One of the readers who attended the introductory Simulink webinar asked me how to implement differential equations in Simulink and visualize the results in a MATLAB plot. This demo attempts to answer those kinds of questions.
Notes on this submission:

1. The approach is to represent the equations using Simulink blocks and then use MATLAB graphics to plot the results. The advantage of using the graphical approach is with the ability to customize the solver configurations and step through the solution in time.

2. The design pattern shows a two stage model in which the integrator plays the role of integrating the ODE. The terms are collected and fed into this integrator.

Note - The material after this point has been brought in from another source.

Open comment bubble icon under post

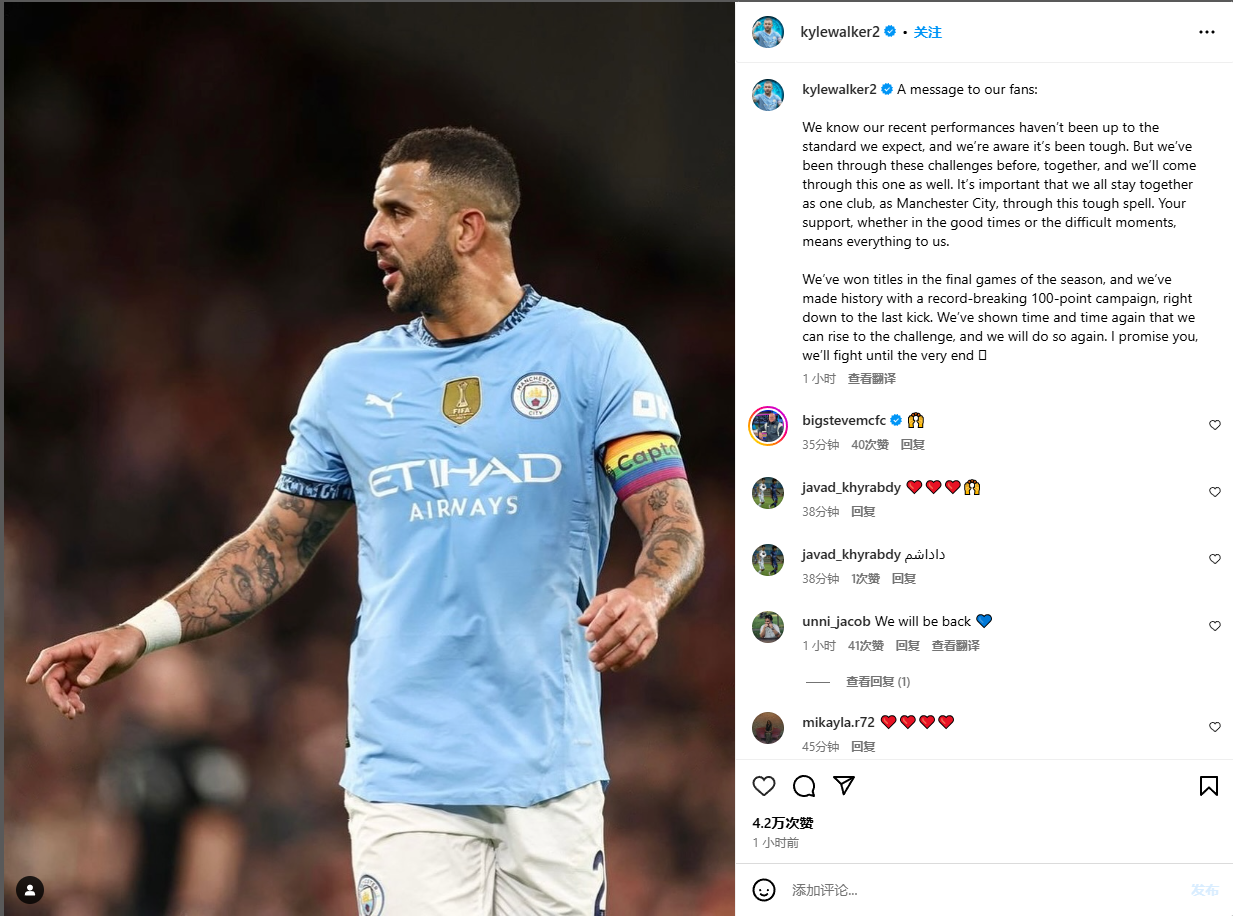pos(804,786)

3. As mentioned in the webinar, we use vector processing capabilities of the integrator to process the three terms simultaneously.

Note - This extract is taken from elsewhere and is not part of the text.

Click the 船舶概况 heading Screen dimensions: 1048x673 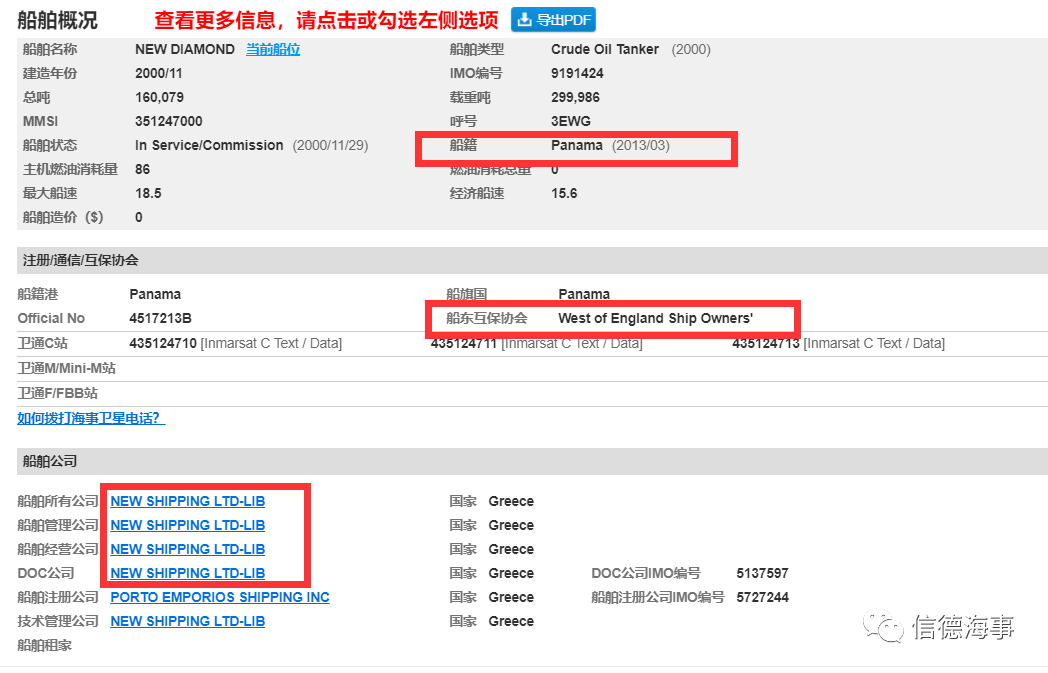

4. The concept of feedback is important as the solver solves for the next step in the simulation based on its current states.

5. We use MATLAB S-Functions to incorporate visualization code for the MATLAB GUI. Also, observe that we move the camera around so that you get a good visual of how the 3D curve looks like. There is also a model that uses a Level-1 S-function for those who may be interested in it for legacy reasons.

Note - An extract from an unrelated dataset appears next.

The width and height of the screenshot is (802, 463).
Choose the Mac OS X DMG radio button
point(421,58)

6. Look into the MATLAB S-Function code as to how a red marker that acts like a tracer is created.

7. The S-Function block was modeled as a discrete block with a sampling time so that a high fidelity plot could be obtained(at the cost of performance). There is a performance trade-off that you should look out for when visualizing results.

8. Look into the code for the various S-Functions and read the comments to understand how the code is structured.

9. Notes on the Lorenz Attractor:

The study of strange attractors began with the publication by E. N. Lorenz- "Deterministic non-periodic flow"(Journal of Atmospheric Science, 20:130-141, 1963). In the process of investigating meteorological models, Edward Lorenz found that very small truncation or rounding errors in his algorithms produced large changes in the resulting predictions. This led to the study of "strange" or chaotic attractors.

One crude way to visualize attractors is a set such that if during the evolution of the dynamics of the system, one of the states hits a point in that set, it will continue to remain in that set. From a simulation point of view, it is interesting to see the existence of such sets for certain nonlinear dynamical systems. If this attractor is chaotic meaning it has sensitive dependence on initial conditions, then it is called a strange attractor.

It was particularly an interesting result which he observed that for parameter values sigma=10, beta=8/3, and rho=28, the solutions start revolving about two repelling equilibirum points at (sqrt(72), sqrt(72.27).

The number of times the solution revolves around one equilibirum point before switching to the other has no discernible pattern. More information on this can be obtained in a standard introductory nonlinear systems text.

10. Questions to ponder about:

a. How would you project this 3D trajectory onto a arbitrary plane surface and visualize it during the simulation? Would the trajectory intersect itself?

b. How would you visualize the Poincare map?

c. How would you compute the number of turns the red marker makes around the equilibrium point before switching to the other? Could this number be used to generate random numbers?